9 Aralık 1987'de bir İsrail askerî aracının Gazze'de dört Filistinlinin ölümüne sebep olan bir trafik kazasına karışması ve bu olayı protesto eden Filistinlilere İsrail askerleri tarafından ateş açılması sonucunda bir gencin ölmesi, Gazze Şeridinde daha geniş kapsamlı toplumsal olayları tetikledi ve ertesi gün Batı Şeria'da, birkaç gün sonra da Doğu Kudüs'te benzer olayların yaşanması üzerine gösteriler yaygınlaştı ve Filistin halkı kitle olarak İsrail işgaline karşı bir ayaklanma başlattı. Birinci intifada olarak tarihe geçen Filistinlilerin bu ilk başkaldırısı, işgal altında yaşamaktan bıkmış bir halkın daha önce hiç direniş tecrübesine sahip olmayan çocuklar, gençler ve kadınlar dahil yüz binlerce kişinin katılımı ile yürüttüğü, tepkisel bir gösteriyle başlayan, ancak kısa sürede örgütlü ve plânlı bir harekete dönüşen geniş katılımlı bir halk hareketidir.
HAREKETİN İLK AŞAMASI: TAŞLARA KARŞI MERMİLER
Hareketin ilk döneminde Filistinliler toplum olaylarıyla işgâl kuvvetlerine karşı ellerindeki ölümcül olmayan vasıtalarla direniş gösterdiler.
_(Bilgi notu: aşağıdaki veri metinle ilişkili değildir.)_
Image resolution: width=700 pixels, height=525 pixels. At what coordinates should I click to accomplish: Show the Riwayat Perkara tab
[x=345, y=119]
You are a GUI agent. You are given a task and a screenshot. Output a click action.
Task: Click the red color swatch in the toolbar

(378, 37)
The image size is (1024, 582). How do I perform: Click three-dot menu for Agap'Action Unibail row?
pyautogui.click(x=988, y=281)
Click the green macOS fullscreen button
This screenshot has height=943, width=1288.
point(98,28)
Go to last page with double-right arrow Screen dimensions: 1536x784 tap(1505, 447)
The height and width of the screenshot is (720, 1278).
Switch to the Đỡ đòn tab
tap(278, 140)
Filistin halkının Birinci İntifada'nın ilk aşaması kapsamında gerçekleştirdiği protestolar taşlı saldırılar ve molotof kokteyli atma gibi sınırlı şiddet içeren aktif, kitlesel protesto gösterileri, kepenk kapatma, genel grev, işgâl yönetimine vergi ödememe, İsrail'e işçi göndermeme, İsrail mallarını boykot etme, işgâl yönetiminin resmî kurumlarında çalışmayı reddetme, duvar yazıları yazma, afiş asma, gibi birçok pasif sivil itaatsizlik eylemleri şeklindeydi.İsrail ordusu ise aşırı şiddet kullanarak bu direnişi bastırmaya çalıştı.
İsrail ordusu, karşılaştığı taşlara önce gerçek mermiden çok daha fazla tahribat veren, sivri uçlu olmaması nedeniyle insan vücudu içinde dolaşıp bir çok organa zarar vererek kurbanın 3-4 gün sonra acı çekerek ölmesine neden olan “plastik mermi” kullanarak cevap veriyordu. Yakın temaslarda ise, İsrail askerleri coplarla ve dipçiklerle Filistinlilerin kafa ve kollarını hedef alıyordu.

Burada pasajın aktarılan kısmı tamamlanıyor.